Business South Australia and the Shop, Distributive and Allied Employees Association (SDA) have reached a deal on a template penalty-rate model that will see Sunday rates slashed in half and Saturday penalties abolished.
The agreement follows confirmation by the Abbott government a change to penalty rates or the minimum wage is not on the table as part of the Productivity Commission’s inquiry into the industrial-relations system.
According to The Australian, the deal will see Sunday rates in South Australia reduce from a 100% loading to 50%. Public holiday rates will drop from 150% to 100%, while Saturday and weekday evenings penalties will be scrapped.
In return, retail workers will receive a higher-than-award base rate (a jump of around 8%), a guaranteed 3% yearly pay rise, and be given the unprecedented right to refuse to work on Sundays and public holidays if they wish, according to The Australian. Permanent staff will also be given every second weekend off.
South Australian employers can use the template to seek agreement with their employees.
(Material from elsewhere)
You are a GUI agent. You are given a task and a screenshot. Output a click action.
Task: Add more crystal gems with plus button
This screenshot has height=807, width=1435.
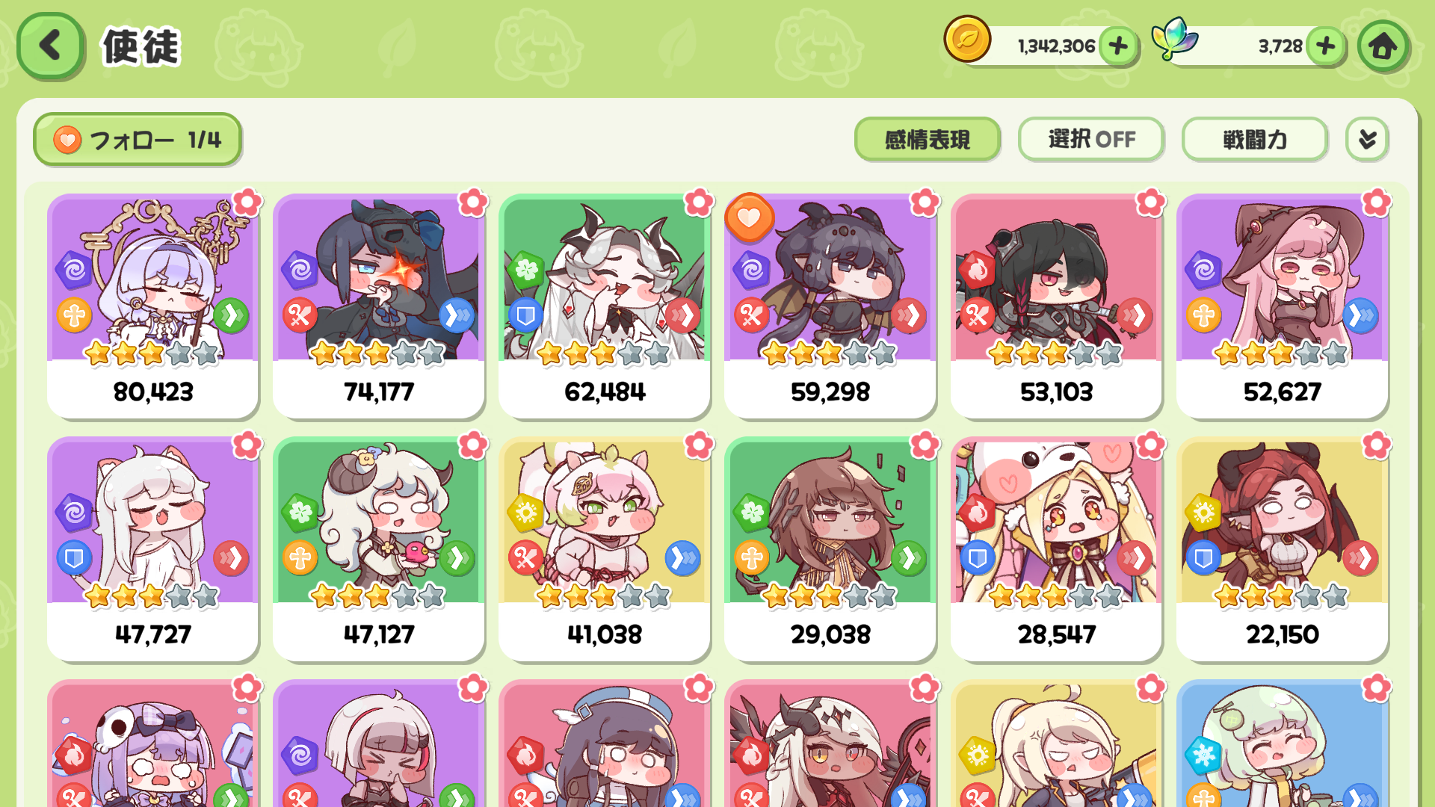coord(1326,46)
Employers would then submit a signed agreement to the Fair Work Commission in order to prove the deal offered employees a “better off overall” situation, the current test to pass an enterprise agreement.
Business groups have welcomed the deal, with the Australian Chamber of Commerce and Industry chief executive Kate Carnell saying in a statement she is hopeful similar agreements could flow across Australia.
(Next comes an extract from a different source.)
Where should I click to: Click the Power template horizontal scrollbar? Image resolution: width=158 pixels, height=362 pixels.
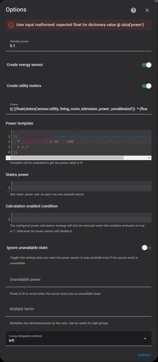click(x=66, y=157)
Australian Retailers Association (ARA) executive director Russell Zimmerman told SmartCompany he would also like to see similar agreements extended across the industry and will rely on this landmark deal to form part of the ARA’s submissions to both the Productivity Commission and to the Fair Work Commission’s review of national pay rates.
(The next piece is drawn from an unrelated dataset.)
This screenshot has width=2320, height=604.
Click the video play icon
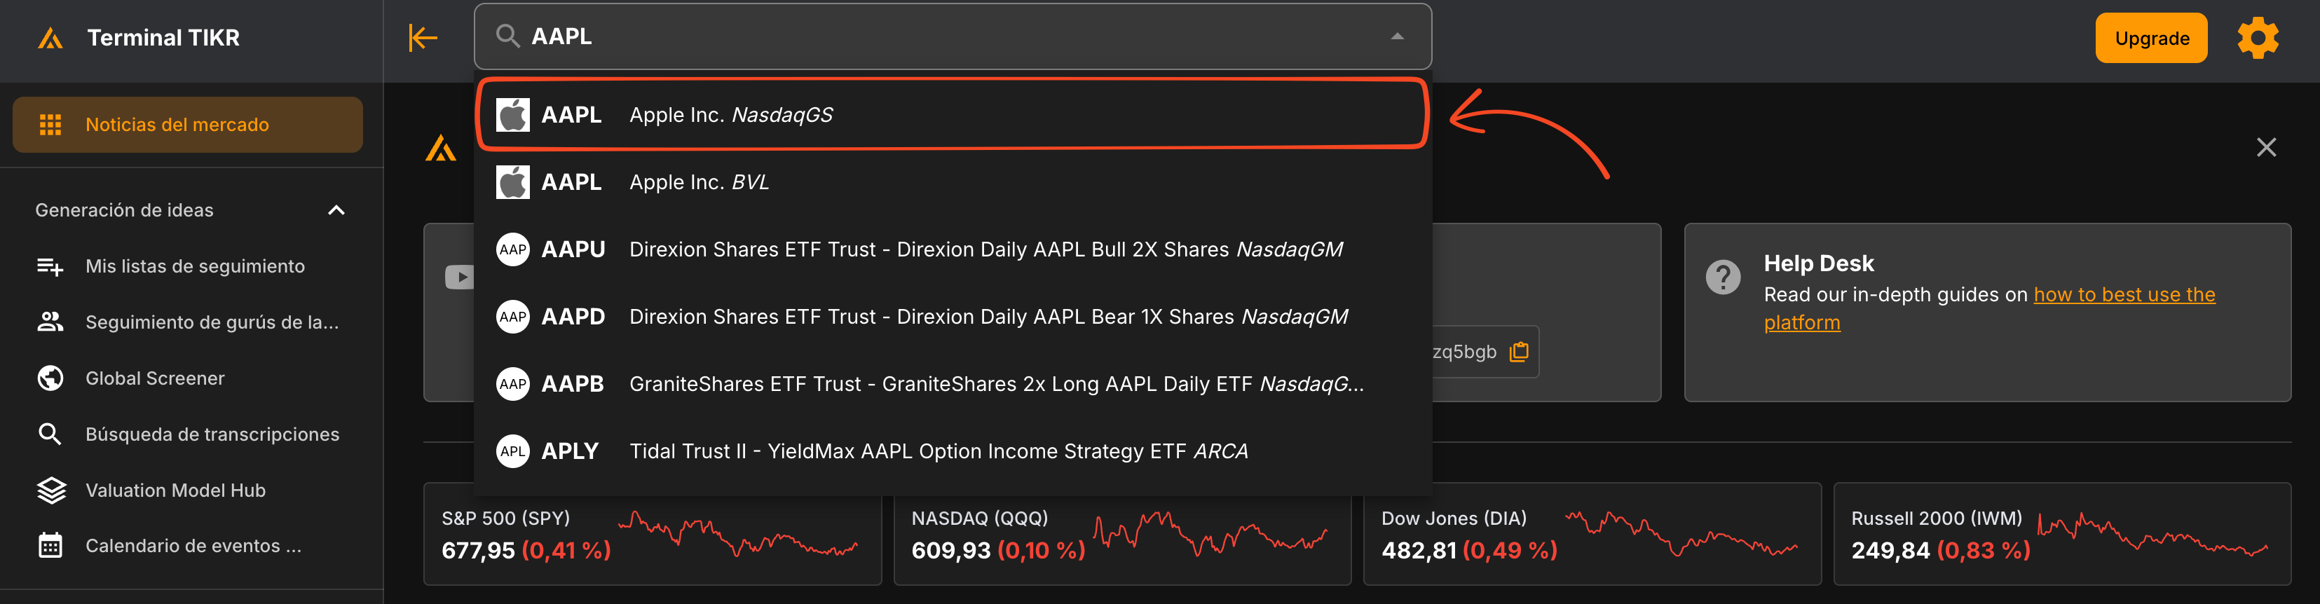pos(458,277)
“Certainly this has changed the game for us and given a strong view to put forward,” said Zimmerman.
“This absolutely proves beyond all doubt that the unions recognise 100% [penalty rates] on Sundays is obviously too much and is causing retailers a lot of pain.”
Small Business Minister Bruce Billson this morning told SmartCompany he applauds the agreement and would hope to see something similar enacted across the country and in different industries.
“An agreement template may be suitable for small retailers to consider as it relates to their enterprise,” said Billson.
“Ultimately, it will be up to employees and employers to more broadly decide on a better arrangement to support their business viability.”
When asked if he thinks business groups are sidestepping the government’s inaction on penalty rates to create these deals for themselves, Billson says, ultimately, setting wage rates is the domain of the Fair Work Commission, not Parliament.
But he says, while the ability for an SME to strike an enterprise agreement with its employees does already exist under current law, this deal shows the important part business groups such as Business South Australia have in helping smaller enterprises reach these agreements.
“It highlights to me how, despite the existing flexibility in the current law, it is very difficult for individual small enterprises to exercise that flexibility without advice and support from those groups,” said Billson.
He says it will be “interesting” to see the federal opposition reaction to the deal.
“It will be really interesting to see if Shorten and Labor support it or continue to cling to the old and outdated view of 50 years ago on the IR system and economy,” Billson said.